O processo por infidelidade partidária contra o deputado federal baiano Sérgio Luis Lacerda Brito (PDT) foi considerado inviável pelo ministro Caputo Bastos (foto), do Tribunal Superior Eleitoral (TSE). Em decisão individual, o relator do pedido de cassação (Pet 2787) considerou que o suplente de deputado federal Adalberto Lelis Filho, também do PDT da Bahia, não tem interesse processual. Isso porque o próprio partido defende o parlamentar e informa que ele está regularmente filiado à legenda.
O pedido de perda do cargo baseou-se em comunicação de desfiliação por parte do deputado ao presidente do Diretório Regional do PDT e ao juiz eleitoral de sua zona em 19 de setembro deste ano.
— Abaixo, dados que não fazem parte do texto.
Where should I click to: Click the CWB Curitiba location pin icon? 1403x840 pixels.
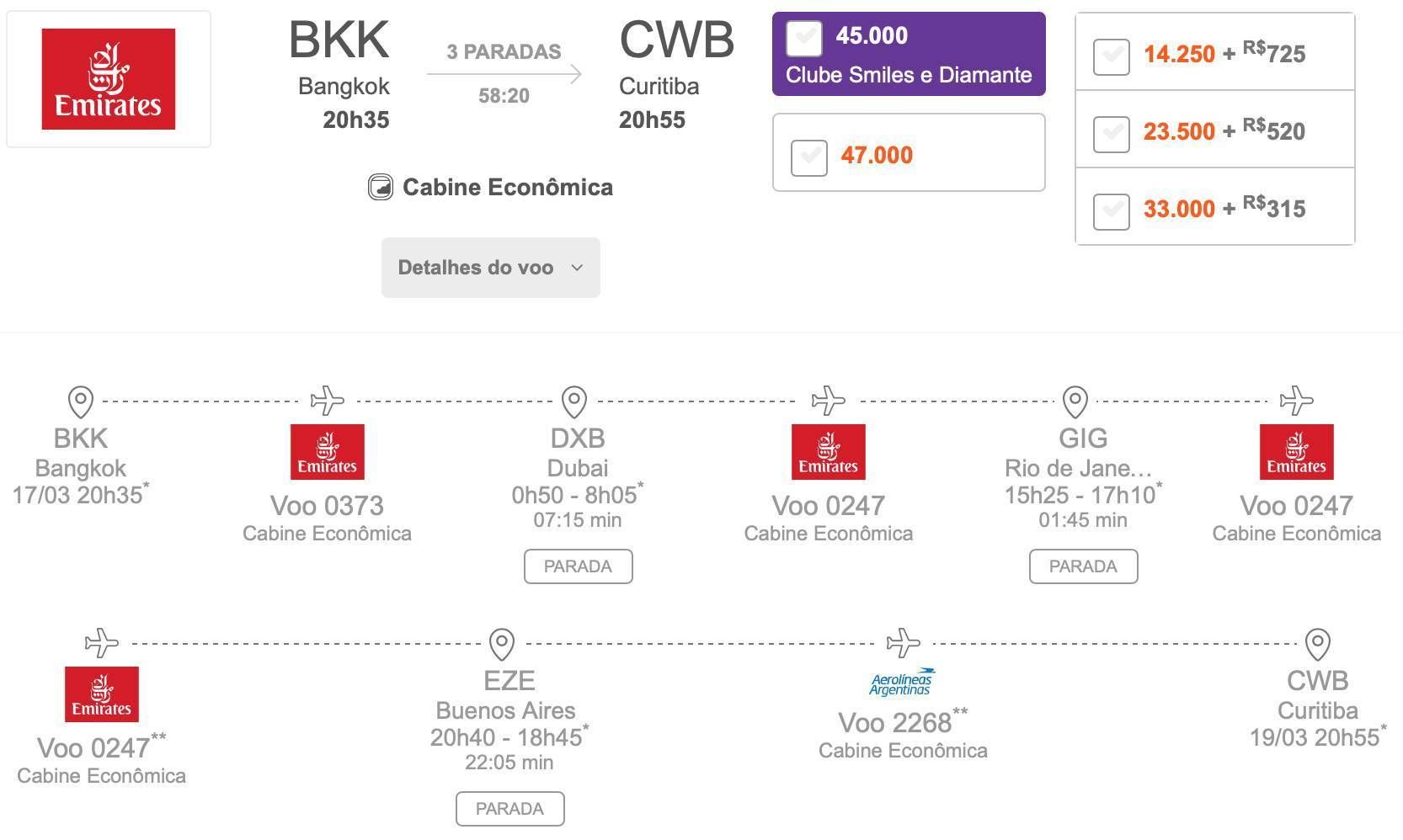(1317, 644)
No dia 24 do mesmo mês, ele comunicou ao presidente da Câmara dos Deputados o desligamento do PDT e o ingresso no PMDB, segundo alegou o suplente.
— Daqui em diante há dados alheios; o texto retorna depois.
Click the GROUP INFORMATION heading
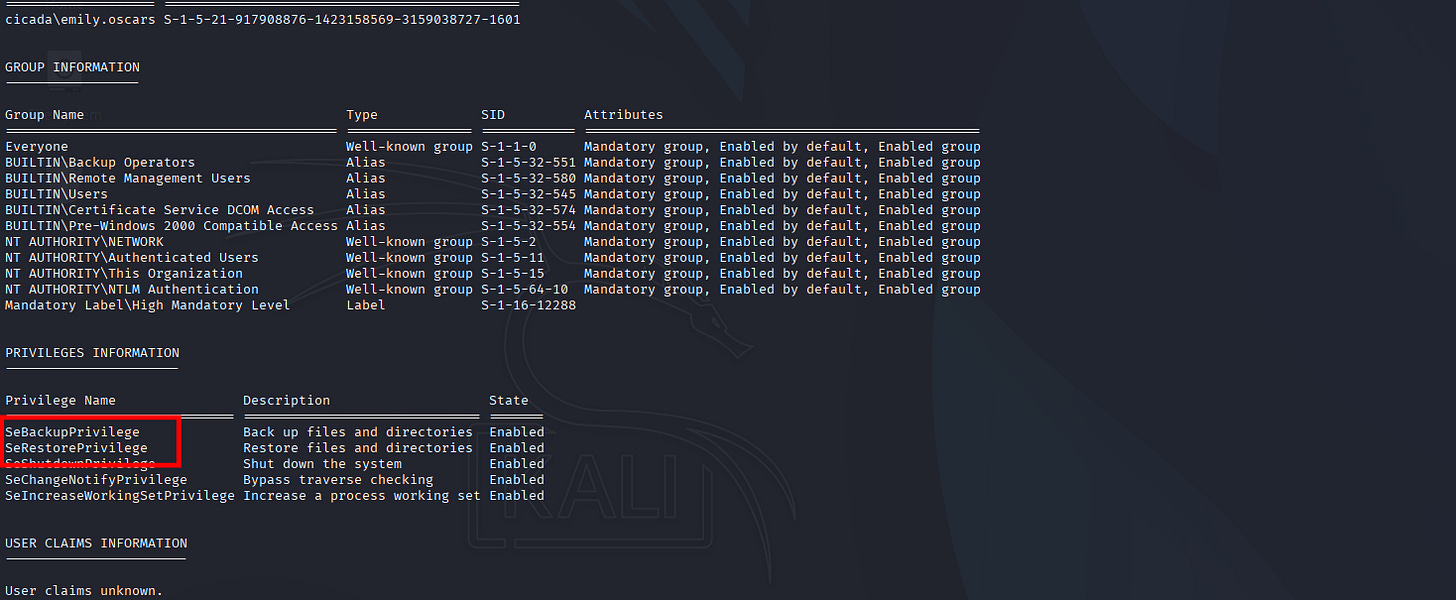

Ocorre que o parlamentar, segundo informou o suplente, teria desconsiderado a sua desfiliação e, portanto, retornado ao PDT. “Na espécie, a alegação de que o parlamentar teria inicialmente saído do PDT, mas posteriormente retornado ao partido, constitui questão interna corporis, que, caso assim entenda o requerente, deve ser dirimida no âmbito da própria agremiação, o que, aliás, não constitui competência da Justiça Eleitoral”, afirmou Caputo Bastos ao julgar o recurso do suplente.